Your task: With nothing added or dropped, output every record below exactly.
■ ■ ■ ■ ■ ■ ■
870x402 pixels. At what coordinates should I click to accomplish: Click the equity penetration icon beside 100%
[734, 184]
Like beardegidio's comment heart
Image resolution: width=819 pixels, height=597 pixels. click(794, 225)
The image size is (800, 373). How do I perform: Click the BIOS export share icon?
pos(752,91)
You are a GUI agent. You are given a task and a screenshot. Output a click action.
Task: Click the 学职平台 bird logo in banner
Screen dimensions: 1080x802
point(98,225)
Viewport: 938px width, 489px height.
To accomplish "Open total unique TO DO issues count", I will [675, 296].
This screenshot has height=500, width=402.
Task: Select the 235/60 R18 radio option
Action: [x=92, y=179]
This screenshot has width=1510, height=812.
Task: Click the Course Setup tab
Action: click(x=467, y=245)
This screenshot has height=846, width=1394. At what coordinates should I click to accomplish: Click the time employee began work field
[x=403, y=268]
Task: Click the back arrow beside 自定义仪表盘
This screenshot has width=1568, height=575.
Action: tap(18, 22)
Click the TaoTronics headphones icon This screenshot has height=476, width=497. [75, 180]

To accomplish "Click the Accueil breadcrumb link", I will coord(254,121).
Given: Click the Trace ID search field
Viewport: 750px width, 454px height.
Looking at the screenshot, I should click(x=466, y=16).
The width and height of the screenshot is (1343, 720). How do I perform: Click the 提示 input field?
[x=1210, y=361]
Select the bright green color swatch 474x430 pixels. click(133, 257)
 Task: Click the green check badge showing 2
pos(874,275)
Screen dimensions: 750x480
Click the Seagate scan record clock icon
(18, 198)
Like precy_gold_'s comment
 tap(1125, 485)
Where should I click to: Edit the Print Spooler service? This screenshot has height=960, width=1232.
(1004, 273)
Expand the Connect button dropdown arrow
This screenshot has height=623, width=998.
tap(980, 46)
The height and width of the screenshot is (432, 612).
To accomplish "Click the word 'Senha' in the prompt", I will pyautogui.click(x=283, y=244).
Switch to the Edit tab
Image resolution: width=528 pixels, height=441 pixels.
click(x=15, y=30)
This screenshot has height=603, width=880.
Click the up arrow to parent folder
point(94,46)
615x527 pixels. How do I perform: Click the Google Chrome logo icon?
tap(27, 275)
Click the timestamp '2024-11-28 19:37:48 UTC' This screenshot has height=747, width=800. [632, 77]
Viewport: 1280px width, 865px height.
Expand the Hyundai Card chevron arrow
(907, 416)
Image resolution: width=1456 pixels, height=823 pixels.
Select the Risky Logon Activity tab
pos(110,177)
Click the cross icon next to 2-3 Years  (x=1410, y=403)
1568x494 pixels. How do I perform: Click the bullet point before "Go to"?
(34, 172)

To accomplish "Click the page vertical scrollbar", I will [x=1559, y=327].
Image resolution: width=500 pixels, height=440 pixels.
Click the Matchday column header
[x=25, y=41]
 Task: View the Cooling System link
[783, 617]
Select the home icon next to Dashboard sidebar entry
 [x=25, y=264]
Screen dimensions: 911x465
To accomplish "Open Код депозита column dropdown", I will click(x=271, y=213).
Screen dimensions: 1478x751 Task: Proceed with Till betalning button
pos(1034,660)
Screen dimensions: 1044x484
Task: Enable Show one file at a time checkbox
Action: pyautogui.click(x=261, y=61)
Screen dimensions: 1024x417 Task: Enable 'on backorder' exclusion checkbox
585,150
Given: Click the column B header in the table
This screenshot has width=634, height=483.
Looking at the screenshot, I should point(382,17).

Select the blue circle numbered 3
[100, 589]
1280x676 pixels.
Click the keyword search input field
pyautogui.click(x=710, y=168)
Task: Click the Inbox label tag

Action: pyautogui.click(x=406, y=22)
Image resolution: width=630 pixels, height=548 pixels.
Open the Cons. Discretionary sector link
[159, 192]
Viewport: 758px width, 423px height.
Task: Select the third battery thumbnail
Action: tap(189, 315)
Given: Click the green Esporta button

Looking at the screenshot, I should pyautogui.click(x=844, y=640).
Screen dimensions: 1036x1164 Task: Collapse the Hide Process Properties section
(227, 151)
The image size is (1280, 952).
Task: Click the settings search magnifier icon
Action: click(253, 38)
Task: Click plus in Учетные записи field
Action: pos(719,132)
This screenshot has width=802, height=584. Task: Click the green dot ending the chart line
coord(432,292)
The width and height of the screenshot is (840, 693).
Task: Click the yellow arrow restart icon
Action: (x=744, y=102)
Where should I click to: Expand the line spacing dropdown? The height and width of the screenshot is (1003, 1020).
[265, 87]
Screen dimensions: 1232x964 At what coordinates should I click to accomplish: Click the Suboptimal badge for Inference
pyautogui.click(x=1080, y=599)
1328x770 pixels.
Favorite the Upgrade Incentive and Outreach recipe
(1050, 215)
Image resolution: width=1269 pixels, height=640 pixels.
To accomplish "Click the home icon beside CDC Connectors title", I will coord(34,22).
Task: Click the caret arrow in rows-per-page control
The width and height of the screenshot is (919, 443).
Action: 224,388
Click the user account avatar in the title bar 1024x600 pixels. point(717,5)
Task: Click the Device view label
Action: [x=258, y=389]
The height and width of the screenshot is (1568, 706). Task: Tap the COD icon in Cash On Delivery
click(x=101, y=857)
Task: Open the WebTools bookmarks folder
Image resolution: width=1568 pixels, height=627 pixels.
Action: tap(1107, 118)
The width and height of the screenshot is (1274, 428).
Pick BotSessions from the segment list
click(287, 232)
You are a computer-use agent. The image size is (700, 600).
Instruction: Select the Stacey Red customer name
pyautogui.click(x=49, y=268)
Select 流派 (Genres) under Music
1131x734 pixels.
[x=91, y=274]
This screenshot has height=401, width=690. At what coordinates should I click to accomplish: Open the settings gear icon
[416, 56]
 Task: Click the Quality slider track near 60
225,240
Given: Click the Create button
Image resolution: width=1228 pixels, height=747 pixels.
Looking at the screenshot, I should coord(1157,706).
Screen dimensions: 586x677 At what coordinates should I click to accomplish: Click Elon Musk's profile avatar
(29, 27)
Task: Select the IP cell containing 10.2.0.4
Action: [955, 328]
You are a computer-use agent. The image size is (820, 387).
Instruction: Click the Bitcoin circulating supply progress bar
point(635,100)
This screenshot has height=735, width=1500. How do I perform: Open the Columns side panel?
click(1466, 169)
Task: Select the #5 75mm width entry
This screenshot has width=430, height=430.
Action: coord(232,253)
■ ■ ■ ■ ■ ■ ■
Exercise response:
870x402 pixels. At what coordinates should I click to accomplish: Click the equity penetration icon beside 100%
[734, 184]
Like beardegidio's comment heart
Image resolution: width=819 pixels, height=597 pixels. click(794, 225)
The image size is (800, 373). How do I perform: Click the BIOS export share icon?
pos(752,91)
You are a GUI agent. You are given a task and a screenshot. Output a click action.
Task: Click the 学职平台 bird logo in banner
Screen dimensions: 1080x802
point(98,225)
Viewport: 938px width, 489px height.
To accomplish "Open total unique TO DO issues count", I will [675, 296].
This screenshot has height=500, width=402.
Task: Select the 235/60 R18 radio option
Action: [x=92, y=179]
This screenshot has width=1510, height=812.
Task: Click the Course Setup tab
Action: click(x=467, y=245)
This screenshot has height=846, width=1394. At what coordinates should I click to accomplish: Click the time employee began work field
[x=403, y=268]
Task: Click the back arrow beside 自定义仪表盘
This screenshot has width=1568, height=575.
Action: tap(18, 22)
Click the TaoTronics headphones icon This screenshot has height=476, width=497. [75, 180]

To accomplish "Click the Accueil breadcrumb link", I will coord(254,121).
Given: Click the Trace ID search field
Viewport: 750px width, 454px height.
Looking at the screenshot, I should click(x=466, y=16).
The width and height of the screenshot is (1343, 720). How do I perform: Click the 提示 input field?
[x=1210, y=361]
Select the bright green color swatch 474x430 pixels. click(133, 257)
 Task: Click the green check badge showing 2
pos(874,275)
Screen dimensions: 750x480
Click the Seagate scan record clock icon
(18, 198)
Like precy_gold_'s comment
 tap(1125, 485)
Where should I click to: Edit the Print Spooler service? This screenshot has height=960, width=1232.
(1004, 273)
Expand the Connect button dropdown arrow
This screenshot has height=623, width=998.
tap(980, 46)
The height and width of the screenshot is (432, 612).
To accomplish "Click the word 'Senha' in the prompt", I will pyautogui.click(x=283, y=244).
Switch to the Edit tab
Image resolution: width=528 pixels, height=441 pixels.
click(x=15, y=30)
This screenshot has height=603, width=880.
Click the up arrow to parent folder
point(94,46)
615x527 pixels. How do I perform: Click the Google Chrome logo icon?
tap(27, 275)
Click the timestamp '2024-11-28 19:37:48 UTC' This screenshot has height=747, width=800. [632, 77]
Viewport: 1280px width, 865px height.
Expand the Hyundai Card chevron arrow
(907, 416)
Image resolution: width=1456 pixels, height=823 pixels.
Select the Risky Logon Activity tab
pos(110,177)
Click the cross icon next to 2-3 Years  (x=1410, y=403)
1568x494 pixels. How do I perform: Click the bullet point before "Go to"?
(34, 172)

To accomplish "Click the page vertical scrollbar", I will [x=1559, y=327].
Image resolution: width=500 pixels, height=440 pixels.
Click the Matchday column header
[x=25, y=41]
 Task: View the Cooling System link
[783, 617]
Select the home icon next to Dashboard sidebar entry
 [x=25, y=264]
Screen dimensions: 911x465
To accomplish "Open Код депозита column dropdown", I will click(x=271, y=213).
Screen dimensions: 1478x751 Task: Proceed with Till betalning button
pos(1034,660)
Screen dimensions: 1044x484
Task: Enable Show one file at a time checkbox
Action: pyautogui.click(x=261, y=61)
Screen dimensions: 1024x417 Task: Enable 'on backorder' exclusion checkbox
585,150
Given: Click the column B header in the table
This screenshot has width=634, height=483.
Looking at the screenshot, I should point(382,17).

Select the blue circle numbered 3
[100, 589]
1280x676 pixels.
Click the keyword search input field
pyautogui.click(x=710, y=168)
Task: Click the Inbox label tag

Action: pyautogui.click(x=406, y=22)
Image resolution: width=630 pixels, height=548 pixels.
Open the Cons. Discretionary sector link
[159, 192]
Viewport: 758px width, 423px height.
Task: Select the third battery thumbnail
Action: tap(189, 315)
Given: Click the green Esporta button

Looking at the screenshot, I should pyautogui.click(x=844, y=640).
Screen dimensions: 1036x1164 Task: Collapse the Hide Process Properties section
(227, 151)
The image size is (1280, 952).
Task: Click the settings search magnifier icon
Action: click(253, 38)
Task: Click plus in Учетные записи field
Action: pos(719,132)
This screenshot has width=802, height=584. Task: Click the green dot ending the chart line
coord(432,292)
The width and height of the screenshot is (840, 693).
Task: Click the yellow arrow restart icon
Action: (x=744, y=102)
Where should I click to: Expand the line spacing dropdown? The height and width of the screenshot is (1003, 1020).
[265, 87]
Screen dimensions: 1232x964 At what coordinates should I click to accomplish: Click the Suboptimal badge for Inference
pyautogui.click(x=1080, y=599)
1328x770 pixels.
Favorite the Upgrade Incentive and Outreach recipe
(1050, 215)
Image resolution: width=1269 pixels, height=640 pixels.
To accomplish "Click the home icon beside CDC Connectors title", I will coord(34,22).
Task: Click the caret arrow in rows-per-page control
The width and height of the screenshot is (919, 443).
Action: 224,388
Click the user account avatar in the title bar 1024x600 pixels. point(717,5)
Task: Click the Device view label
Action: [x=258, y=389]
The height and width of the screenshot is (1568, 706). Task: Tap the COD icon in Cash On Delivery
click(x=101, y=857)
Task: Open the WebTools bookmarks folder
Image resolution: width=1568 pixels, height=627 pixels.
Action: tap(1107, 118)
The width and height of the screenshot is (1274, 428).
Pick BotSessions from the segment list
click(287, 232)
You are a computer-use agent. The image size is (700, 600).
Instruction: Select the Stacey Red customer name
pyautogui.click(x=49, y=268)
Select 流派 (Genres) under Music
1131x734 pixels.
[x=91, y=274]
This screenshot has height=401, width=690. At what coordinates should I click to accomplish: Open the settings gear icon
[416, 56]
 Task: Click the Quality slider track near 60
225,240
Given: Click the Create button
Image resolution: width=1228 pixels, height=747 pixels.
Looking at the screenshot, I should coord(1157,706).
Screen dimensions: 586x677 At what coordinates should I click to accomplish: Click Elon Musk's profile avatar
(29, 27)
Task: Select the IP cell containing 10.2.0.4
Action: [955, 328]
You are a computer-use agent. The image size is (820, 387).
Instruction: Click the Bitcoin circulating supply progress bar
point(635,100)
This screenshot has height=735, width=1500. How do I perform: Open the Columns side panel?
click(1466, 169)
Task: Select the #5 75mm width entry
This screenshot has width=430, height=430.
Action: coord(232,253)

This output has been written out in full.